Discussion centred around the fragmented state of the opposition to Assad’s regime, which currently includes the Syrian National Council (formed in Istanbul, based in Paris and already recognised as the official representative of the people’s opposition in Syria by France, the US, and others), the NCB, the Syrian Kurdish National Council and the PYD among others. The need to unify opposition groups was emphasised by all speakers, but it will undoubtedly be difficult: the ethnic and religious diversity of the country and decades of systematic discrimination against many, including the Kurds, is one reason why coordination between opposition groups has faltered.
Mr Semo explained that another key reason for this fragmentation is the SNC’s refusal to discuss the position of the Kurds in the opposition or in their plans for a post-Assad Syria. By comparison, Mr Dahowd of the NCB asserted that ‘The Kurdish Question cannot be solved if Syria does not have a democratic system, and Syria will not be democratic until it deals with the Kurdish Question.” Recognition of the existence of the Kurdish people, their national identity and language is an essential prerequisite for the PYD, one of Syria’s largest pro-Kurdish political parties, and remains a critical issue: ‘The SNC talks of the Kurds as France talks of its immigrants. How can I fight with you if you don’t even recognise me?’ Mr Semo asked.

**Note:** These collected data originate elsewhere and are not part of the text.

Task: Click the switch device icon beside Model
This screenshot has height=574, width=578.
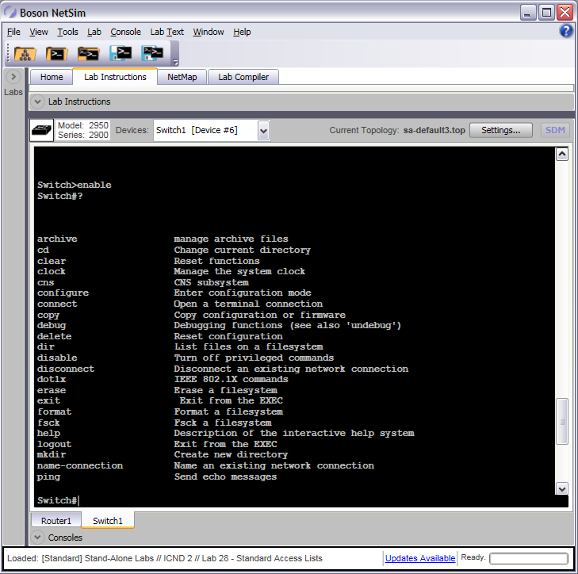Action: tap(42, 130)
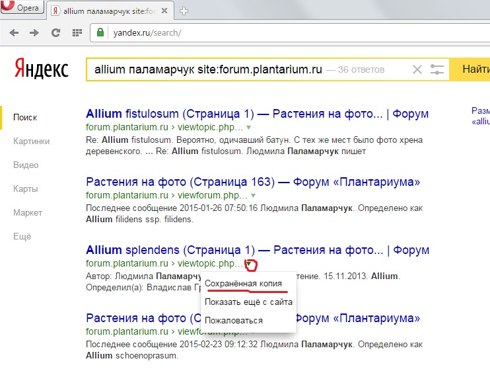Close the allium search tab
The height and width of the screenshot is (377, 490).
169,11
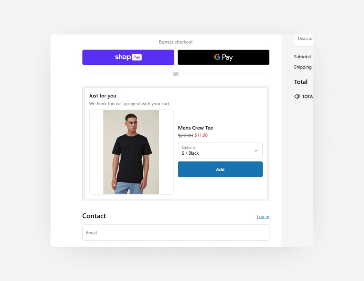Click the Mens Crew Tee product image
The image size is (364, 281).
[131, 152]
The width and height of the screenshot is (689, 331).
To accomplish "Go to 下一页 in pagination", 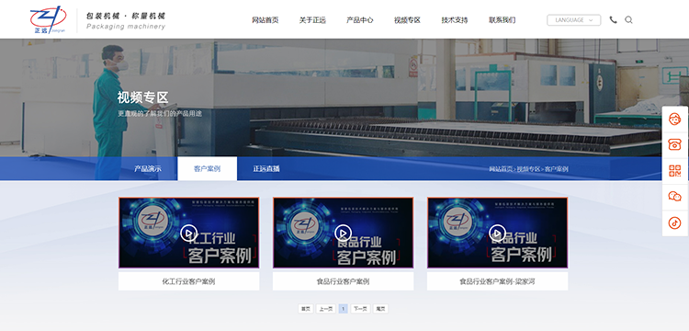I will tap(360, 309).
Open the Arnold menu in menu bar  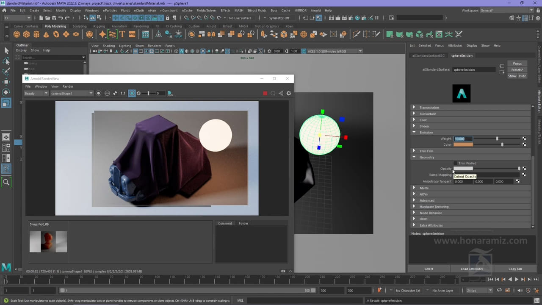315,10
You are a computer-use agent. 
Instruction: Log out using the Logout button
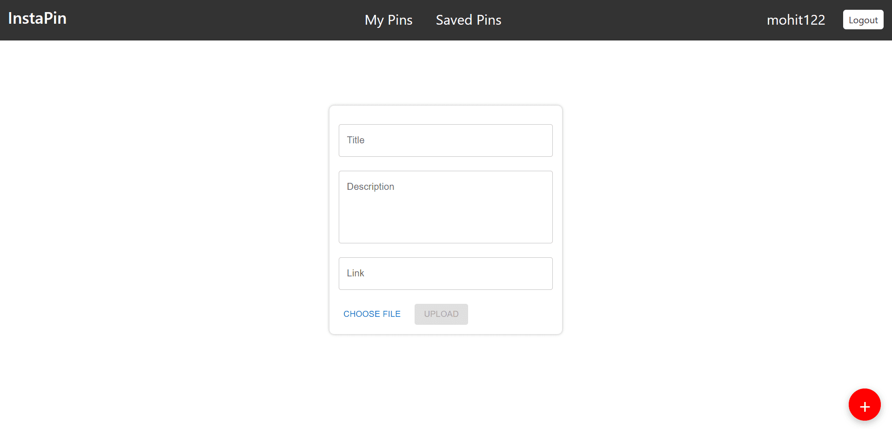point(863,20)
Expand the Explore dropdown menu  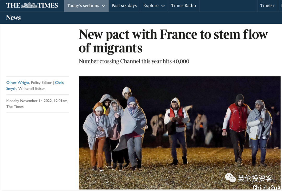(154, 6)
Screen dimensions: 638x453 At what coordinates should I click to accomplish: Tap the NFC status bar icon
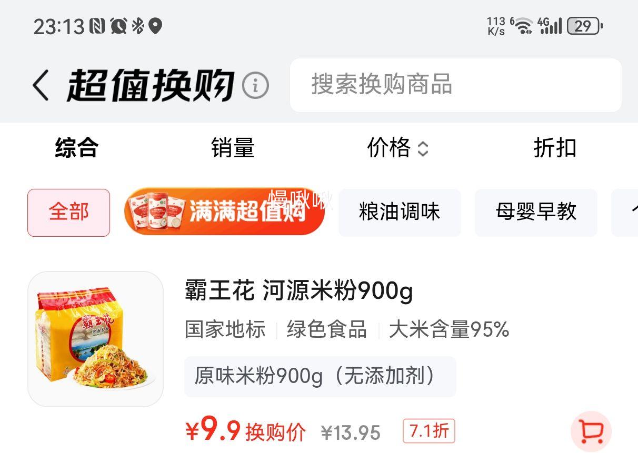pos(98,26)
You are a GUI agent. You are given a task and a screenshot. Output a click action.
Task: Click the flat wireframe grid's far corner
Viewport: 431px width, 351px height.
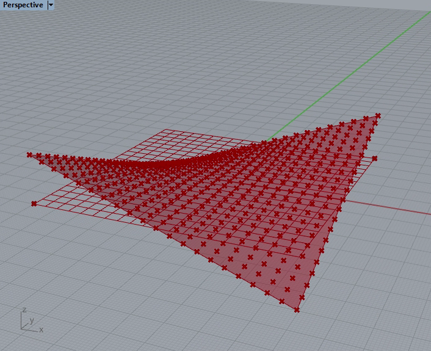click(x=166, y=131)
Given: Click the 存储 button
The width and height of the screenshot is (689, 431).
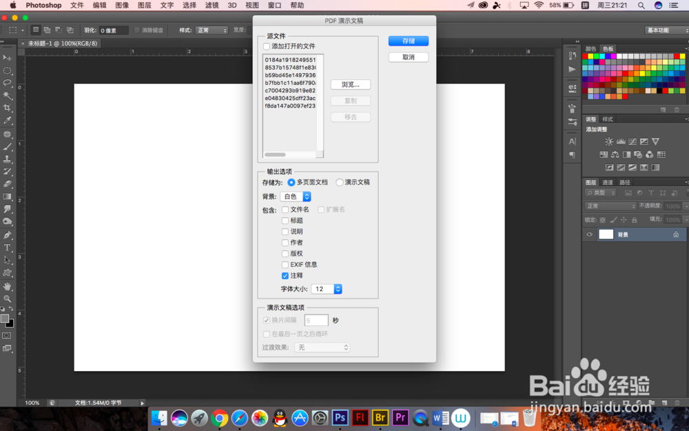Looking at the screenshot, I should (408, 41).
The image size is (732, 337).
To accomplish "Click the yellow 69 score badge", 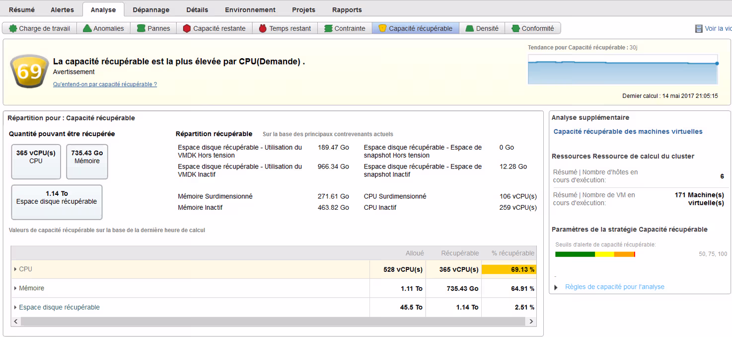I will [x=29, y=72].
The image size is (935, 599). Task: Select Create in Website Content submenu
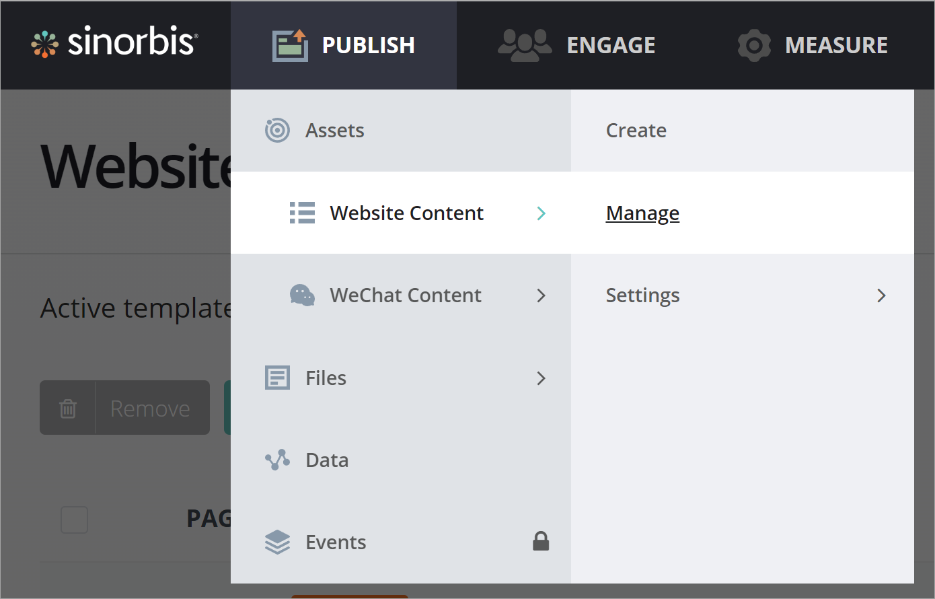[636, 131]
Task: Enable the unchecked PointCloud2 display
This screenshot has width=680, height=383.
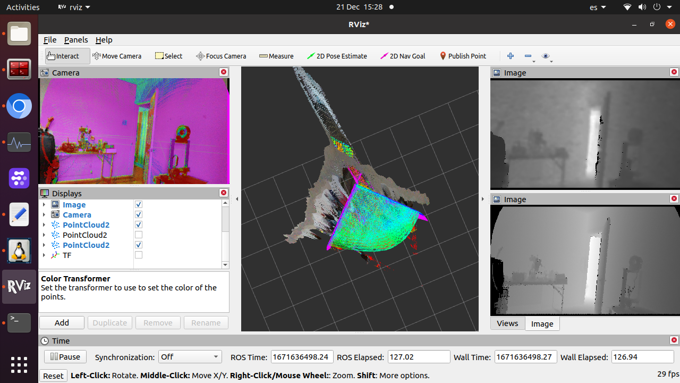Action: tap(139, 235)
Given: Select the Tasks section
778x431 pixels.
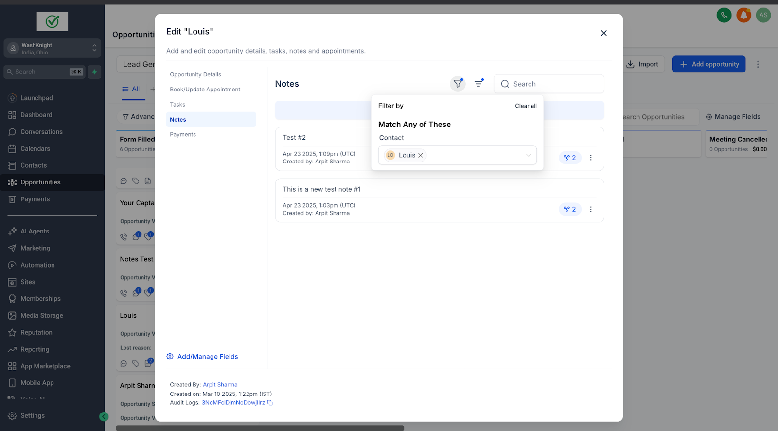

Mr Semo also emphasised that in the post-Assad Syria, which now seems to be inevitable, the national rights of the Kurds must be guaranteed in a new constitution, which protects the rights of all ethnic minorities in Syria. Then, the issue of Kurdish self-determination should be resolved through a referendum that offers the Kurdish people the option of independence, federalism or a form of democratic autonomy.
Discussions around the merits and concerns around foreign military intervention also dominated the meeting. Russia and China vetoed the latest UN Security Council resolution (one of the reasons given at the time was that the opposition was too divided), and with Russia supplying weapons to the regime and reports that Turkey is arming and training the Free Syrian Army inside the Turkish border, it is a clear concern that international players are securing their own interests rather than those of the Syrian people.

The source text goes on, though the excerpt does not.